RECORDED DATA:

-- START --

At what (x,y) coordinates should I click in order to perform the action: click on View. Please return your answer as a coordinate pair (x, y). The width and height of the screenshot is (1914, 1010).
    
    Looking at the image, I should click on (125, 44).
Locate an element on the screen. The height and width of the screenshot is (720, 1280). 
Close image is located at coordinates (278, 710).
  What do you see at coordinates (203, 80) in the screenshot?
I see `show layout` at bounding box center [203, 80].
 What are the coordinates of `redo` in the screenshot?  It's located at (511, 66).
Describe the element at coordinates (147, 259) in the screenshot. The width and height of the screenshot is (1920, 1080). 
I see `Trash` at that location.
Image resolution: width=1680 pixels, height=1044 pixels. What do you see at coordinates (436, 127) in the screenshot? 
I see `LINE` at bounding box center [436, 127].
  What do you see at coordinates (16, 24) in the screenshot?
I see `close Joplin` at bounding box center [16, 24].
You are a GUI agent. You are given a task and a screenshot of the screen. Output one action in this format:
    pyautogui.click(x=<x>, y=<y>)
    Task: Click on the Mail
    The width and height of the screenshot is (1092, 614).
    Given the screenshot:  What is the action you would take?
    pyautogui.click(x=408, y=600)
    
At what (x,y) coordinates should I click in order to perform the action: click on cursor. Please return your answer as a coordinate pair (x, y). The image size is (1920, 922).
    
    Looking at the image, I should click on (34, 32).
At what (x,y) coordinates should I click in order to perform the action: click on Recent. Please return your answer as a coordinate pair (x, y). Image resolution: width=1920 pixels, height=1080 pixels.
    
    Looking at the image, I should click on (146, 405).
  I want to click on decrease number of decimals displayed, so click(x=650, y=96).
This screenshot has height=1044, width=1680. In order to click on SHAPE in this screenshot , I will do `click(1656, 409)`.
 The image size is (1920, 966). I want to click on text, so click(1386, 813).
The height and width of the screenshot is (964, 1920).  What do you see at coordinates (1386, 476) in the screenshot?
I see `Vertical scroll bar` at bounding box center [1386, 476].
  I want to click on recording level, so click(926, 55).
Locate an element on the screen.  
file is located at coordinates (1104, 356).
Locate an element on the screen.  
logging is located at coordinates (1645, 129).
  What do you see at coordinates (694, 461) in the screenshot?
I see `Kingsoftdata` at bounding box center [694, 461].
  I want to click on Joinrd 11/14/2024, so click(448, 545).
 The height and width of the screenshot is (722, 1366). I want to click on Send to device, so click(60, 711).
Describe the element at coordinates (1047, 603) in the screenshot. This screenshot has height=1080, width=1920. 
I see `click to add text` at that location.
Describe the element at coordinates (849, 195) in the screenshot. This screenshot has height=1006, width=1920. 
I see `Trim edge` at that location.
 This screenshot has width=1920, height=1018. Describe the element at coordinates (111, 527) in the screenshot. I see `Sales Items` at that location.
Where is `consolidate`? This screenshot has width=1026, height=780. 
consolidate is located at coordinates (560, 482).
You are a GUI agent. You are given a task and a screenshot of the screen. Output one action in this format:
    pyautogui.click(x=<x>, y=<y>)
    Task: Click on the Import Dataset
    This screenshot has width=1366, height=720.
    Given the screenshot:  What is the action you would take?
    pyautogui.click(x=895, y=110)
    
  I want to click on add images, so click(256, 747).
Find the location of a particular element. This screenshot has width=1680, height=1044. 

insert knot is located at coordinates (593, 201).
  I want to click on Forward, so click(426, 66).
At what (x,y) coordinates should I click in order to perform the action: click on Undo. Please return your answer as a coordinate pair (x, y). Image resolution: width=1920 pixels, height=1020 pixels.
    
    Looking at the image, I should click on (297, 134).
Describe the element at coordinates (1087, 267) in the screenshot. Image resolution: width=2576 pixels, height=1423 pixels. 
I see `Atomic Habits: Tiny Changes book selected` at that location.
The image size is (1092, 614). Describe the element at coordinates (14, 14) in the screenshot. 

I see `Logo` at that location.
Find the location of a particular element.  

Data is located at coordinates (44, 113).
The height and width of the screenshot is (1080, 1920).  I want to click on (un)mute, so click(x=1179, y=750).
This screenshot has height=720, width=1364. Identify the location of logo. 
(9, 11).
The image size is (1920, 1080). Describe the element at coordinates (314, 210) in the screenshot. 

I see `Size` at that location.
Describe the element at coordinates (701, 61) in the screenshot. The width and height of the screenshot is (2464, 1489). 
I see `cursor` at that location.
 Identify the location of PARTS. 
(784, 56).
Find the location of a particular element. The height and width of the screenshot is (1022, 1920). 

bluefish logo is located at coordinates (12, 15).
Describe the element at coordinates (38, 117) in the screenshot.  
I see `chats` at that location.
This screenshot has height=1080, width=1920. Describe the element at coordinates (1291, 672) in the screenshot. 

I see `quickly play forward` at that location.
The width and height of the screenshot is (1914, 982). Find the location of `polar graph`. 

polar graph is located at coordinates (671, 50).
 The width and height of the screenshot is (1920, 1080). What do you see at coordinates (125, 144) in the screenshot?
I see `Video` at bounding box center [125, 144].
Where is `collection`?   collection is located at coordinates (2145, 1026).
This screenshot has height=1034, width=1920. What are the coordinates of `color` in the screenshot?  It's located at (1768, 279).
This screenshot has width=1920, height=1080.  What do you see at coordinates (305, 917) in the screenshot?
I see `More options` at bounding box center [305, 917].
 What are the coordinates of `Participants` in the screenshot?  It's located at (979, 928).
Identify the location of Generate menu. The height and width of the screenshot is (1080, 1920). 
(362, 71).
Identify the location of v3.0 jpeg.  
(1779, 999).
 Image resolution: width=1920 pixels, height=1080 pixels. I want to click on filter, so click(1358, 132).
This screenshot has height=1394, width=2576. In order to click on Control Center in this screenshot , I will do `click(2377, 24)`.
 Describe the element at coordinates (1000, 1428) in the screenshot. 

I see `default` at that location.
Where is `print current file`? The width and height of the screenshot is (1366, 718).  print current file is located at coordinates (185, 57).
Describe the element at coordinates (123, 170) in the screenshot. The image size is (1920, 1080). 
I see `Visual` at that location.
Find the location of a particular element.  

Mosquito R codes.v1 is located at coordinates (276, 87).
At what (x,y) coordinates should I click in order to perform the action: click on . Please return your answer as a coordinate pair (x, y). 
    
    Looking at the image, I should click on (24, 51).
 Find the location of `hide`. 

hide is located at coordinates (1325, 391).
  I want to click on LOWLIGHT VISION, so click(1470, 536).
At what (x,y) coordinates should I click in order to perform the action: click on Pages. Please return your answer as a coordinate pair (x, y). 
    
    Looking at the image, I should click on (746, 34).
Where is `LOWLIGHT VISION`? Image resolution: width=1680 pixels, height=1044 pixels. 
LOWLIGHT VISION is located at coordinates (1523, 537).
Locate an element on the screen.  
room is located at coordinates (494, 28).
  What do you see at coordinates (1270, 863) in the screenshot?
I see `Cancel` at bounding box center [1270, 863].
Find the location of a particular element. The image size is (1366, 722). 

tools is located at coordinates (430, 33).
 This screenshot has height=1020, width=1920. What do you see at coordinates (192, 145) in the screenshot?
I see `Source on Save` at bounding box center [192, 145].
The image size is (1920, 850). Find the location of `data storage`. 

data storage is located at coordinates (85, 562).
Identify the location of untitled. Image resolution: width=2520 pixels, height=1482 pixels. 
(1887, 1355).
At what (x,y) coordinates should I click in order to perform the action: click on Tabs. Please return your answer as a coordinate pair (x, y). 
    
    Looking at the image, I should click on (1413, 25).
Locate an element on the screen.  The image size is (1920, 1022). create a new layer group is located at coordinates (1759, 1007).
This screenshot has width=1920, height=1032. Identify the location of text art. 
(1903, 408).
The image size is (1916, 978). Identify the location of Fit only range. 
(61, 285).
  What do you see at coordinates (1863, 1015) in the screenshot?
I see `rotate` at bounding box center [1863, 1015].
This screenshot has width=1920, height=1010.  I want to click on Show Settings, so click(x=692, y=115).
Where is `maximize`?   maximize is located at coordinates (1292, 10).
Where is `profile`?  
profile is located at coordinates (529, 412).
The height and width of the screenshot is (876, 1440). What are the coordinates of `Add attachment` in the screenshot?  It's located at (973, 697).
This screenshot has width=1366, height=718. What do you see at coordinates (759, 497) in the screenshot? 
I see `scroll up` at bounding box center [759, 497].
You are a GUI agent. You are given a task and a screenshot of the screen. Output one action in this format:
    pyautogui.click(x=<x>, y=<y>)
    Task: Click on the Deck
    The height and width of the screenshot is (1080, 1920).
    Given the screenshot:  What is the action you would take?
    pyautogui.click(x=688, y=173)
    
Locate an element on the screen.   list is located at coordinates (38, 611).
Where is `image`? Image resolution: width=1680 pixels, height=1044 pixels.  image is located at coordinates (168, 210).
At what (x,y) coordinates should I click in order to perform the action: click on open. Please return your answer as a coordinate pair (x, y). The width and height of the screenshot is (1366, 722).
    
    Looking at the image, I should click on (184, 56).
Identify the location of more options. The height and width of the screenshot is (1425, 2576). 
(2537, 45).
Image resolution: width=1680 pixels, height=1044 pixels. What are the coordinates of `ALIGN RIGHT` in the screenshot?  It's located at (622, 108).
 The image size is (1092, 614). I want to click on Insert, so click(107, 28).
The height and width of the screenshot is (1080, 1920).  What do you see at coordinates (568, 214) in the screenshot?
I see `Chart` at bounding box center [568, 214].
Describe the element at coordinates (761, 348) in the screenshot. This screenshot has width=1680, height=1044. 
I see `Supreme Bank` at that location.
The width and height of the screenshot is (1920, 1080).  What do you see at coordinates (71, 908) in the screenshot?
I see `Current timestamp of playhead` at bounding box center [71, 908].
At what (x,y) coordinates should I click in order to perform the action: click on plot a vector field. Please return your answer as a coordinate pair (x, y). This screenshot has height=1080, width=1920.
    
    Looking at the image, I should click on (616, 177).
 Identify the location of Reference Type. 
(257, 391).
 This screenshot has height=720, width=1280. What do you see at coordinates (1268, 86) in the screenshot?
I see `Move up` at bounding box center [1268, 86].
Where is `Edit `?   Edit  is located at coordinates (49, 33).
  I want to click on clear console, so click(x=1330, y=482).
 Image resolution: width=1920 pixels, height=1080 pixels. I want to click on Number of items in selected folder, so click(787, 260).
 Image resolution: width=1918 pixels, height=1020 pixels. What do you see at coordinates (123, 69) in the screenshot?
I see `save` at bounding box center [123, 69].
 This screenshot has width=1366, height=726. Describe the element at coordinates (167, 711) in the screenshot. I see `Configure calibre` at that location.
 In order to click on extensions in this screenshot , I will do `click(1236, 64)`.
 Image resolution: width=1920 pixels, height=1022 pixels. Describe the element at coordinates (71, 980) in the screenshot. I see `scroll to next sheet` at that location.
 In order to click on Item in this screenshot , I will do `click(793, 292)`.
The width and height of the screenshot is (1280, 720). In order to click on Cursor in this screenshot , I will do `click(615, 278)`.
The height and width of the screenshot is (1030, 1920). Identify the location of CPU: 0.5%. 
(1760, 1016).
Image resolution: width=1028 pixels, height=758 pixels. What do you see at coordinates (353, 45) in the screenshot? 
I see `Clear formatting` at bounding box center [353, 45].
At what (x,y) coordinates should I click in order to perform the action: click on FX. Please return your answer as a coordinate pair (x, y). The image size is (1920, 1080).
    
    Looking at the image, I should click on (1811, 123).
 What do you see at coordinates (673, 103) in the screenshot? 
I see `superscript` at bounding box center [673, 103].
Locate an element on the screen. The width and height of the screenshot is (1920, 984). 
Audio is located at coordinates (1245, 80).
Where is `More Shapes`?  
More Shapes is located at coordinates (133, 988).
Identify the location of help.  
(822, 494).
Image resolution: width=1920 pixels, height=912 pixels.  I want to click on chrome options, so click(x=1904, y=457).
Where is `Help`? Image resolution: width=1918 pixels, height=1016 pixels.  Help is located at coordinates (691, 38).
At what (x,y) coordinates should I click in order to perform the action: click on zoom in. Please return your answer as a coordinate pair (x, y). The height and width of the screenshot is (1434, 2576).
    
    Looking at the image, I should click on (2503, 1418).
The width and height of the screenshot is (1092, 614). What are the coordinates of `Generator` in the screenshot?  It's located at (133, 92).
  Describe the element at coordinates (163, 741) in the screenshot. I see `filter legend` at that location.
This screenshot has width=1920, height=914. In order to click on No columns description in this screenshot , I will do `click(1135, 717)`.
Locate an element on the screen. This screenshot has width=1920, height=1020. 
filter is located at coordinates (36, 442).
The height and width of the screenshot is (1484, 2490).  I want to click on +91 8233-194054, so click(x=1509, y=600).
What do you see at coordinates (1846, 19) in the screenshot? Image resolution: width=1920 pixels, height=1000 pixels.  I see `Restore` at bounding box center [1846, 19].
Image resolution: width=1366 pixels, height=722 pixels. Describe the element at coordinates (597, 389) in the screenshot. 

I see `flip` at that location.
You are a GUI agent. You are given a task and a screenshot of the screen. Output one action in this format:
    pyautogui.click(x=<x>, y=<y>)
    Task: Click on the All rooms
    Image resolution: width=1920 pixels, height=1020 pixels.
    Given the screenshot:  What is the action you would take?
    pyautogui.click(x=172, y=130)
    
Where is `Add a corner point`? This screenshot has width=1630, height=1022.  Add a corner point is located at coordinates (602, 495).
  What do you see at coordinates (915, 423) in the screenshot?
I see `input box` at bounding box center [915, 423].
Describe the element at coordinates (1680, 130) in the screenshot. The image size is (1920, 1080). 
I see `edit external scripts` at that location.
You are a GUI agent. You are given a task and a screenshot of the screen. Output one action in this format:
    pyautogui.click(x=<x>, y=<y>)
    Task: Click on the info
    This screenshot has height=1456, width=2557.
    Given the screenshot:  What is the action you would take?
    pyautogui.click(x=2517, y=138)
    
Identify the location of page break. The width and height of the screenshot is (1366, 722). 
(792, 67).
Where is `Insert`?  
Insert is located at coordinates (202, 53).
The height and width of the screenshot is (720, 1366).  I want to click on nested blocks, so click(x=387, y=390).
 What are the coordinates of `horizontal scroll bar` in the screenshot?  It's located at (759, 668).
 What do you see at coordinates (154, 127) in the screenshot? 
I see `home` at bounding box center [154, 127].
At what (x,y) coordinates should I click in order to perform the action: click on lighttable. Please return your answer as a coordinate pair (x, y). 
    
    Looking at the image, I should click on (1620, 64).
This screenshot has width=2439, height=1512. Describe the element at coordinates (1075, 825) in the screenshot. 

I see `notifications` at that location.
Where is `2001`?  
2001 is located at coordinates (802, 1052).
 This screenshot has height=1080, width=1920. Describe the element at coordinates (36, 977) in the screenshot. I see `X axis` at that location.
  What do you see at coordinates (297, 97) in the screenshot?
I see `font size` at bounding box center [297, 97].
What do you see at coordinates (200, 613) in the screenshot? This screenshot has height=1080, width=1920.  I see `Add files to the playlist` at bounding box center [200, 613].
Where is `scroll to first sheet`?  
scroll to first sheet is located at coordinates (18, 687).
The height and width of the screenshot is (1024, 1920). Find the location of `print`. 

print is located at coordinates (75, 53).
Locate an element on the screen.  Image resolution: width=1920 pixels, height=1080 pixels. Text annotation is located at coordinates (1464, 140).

-- END --

BRIEF:
Starting at the first line of the items and ending at the line that contains "Looking at the image, I should click on (125, 44).", format those lines as a JSON list of strings, one string per line, with blank lines omitted.

RESULT:
[
  "At what (x,y) coordinates should I click in order to perform the action: click on View. Please return your answer as a coordinate pair (x, y). The width and height of the screenshot is (1914, 1010).",
  "    Looking at the image, I should click on (125, 44)."
]